L’area sorrentino-amalfitana offrirebbe gratuitamente una logistica di alto livello, strutture dedicate, dove tenere gli stage formativi postgraduate, attrezzate a dimensione informatica evoluta, e curerebbe, nell’ambito del progetto complessivo, sul piano organizzativo, dell’assistenza e del supporto, l’offerta alberghiera, per dirigenti, docenti e studenti, nonché le loro famiglie in visita, secondo pacchetti a costi preferenziali.

Tali pacchetti sarebbero integrati con escursioni programmate e guidate nei week-end, presso i più famosi siti della nostra regione, indicati, di seguito, a titolo di esempio: palazzi storici e musei (il Palazzo Reale a Napoli, la Reggia di Caserta, il Museo Archeologico di Napoli, Pinacoteche), teatri (Teatro di San Carlo e altri), siti archeologici (Pompei ed Ercolano), altre note località turistiche (Capri, Positano e Amalfi) e strutture produttive del “Made in Campania”. Definita l’idea-progetto, organizzativa, logistica e finanziaria, dopo aver ottenuto la prima tranche di finanziamento europeo per avviare la realizzazione delle strutture logistiche, le proposte di collaborazione e di intensa, attraverso i più raffinati strumenti di comunicazione e di marketing, verrebbero sottoposte, per il primo quinquennio, alle autorità accademiche delle più esclusive città universitarie europee, come sempre a titolo di esempio: Utrecht, Oxford, Manchester, Grenoble, Graz, Edimburgo, Dublino, Coimbra, Salamanca, Lund, Valencia e Zurigo. Sulla base dei risultati del primo quinquennio, il comprensorio sorrentino-amalfitano si preparerebbero, successivamente, ad ospitare, nel secondo, anche dirigenti, docenti e studenti, sempre postgraduate, provenienti dalle più prestigiose università americane, giapponesi, russe e cinesi.

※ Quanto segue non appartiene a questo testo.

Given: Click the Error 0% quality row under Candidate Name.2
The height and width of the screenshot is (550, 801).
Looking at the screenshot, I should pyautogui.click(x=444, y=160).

La nostra terra confermerebbe, in tal modo, la sua fama di terra dell’accoglienza, della bellezza, della cultura e della collaborazione internazionale. L’obiettivo del primo quinquennio sarebbe quello di ospitare migliaia di laureati per ciascuno stage, mentre, per il secondo quinquennio, raddoppiare i partecipanti per ciascuno stage. Alla definizione di questa idea-progetto dovrebbero essere chiamati a collaborare, su iniziativa coordinata delle amministrazioni locali, tutti i protagonisti del turismo sorrentino-amalfitano, attraverso i loro rappresentanti di categoria e sindacali: albergatori, lavoratori alberghieri, ristoratori, guide turistiche, trasporti, commercianti, artigiani, associazioni culturali, strutture dell’intrattenimento e altri.

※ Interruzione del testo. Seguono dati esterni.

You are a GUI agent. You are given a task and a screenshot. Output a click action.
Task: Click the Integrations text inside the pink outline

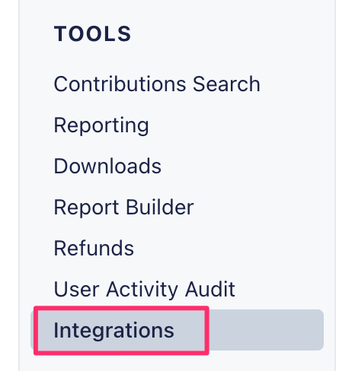114,331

Si determinerebbe, in tal modo: un effetto produttivo e di reddito sull’intero indotto turistico del comprensorio, non effimero, ma destinato a consolidarsi nel tempo: il rafforzamento e l’ampliamento di un potenziale bacino di utenza di alto profilo; la promozione dell’immagine internazionale del nostro territorio, come luogo privilegiato di soggiorno, di cultura e di relazioni internazionali. Questo potrebbe essere un utile tassello, pur se non l’unico, per il rilancio della nostra economia turistica per il prossimo trentennio.

 

Grazie, senatore, per queste idee, molto innovative, che meritano un adeguato approfondimento e rinnovati auguri di buon anno, anche per la sua prolifica attività di scrittore! 

Buon anno a tutti i vostri lettori, sorrentini e non! Forza e coraggio!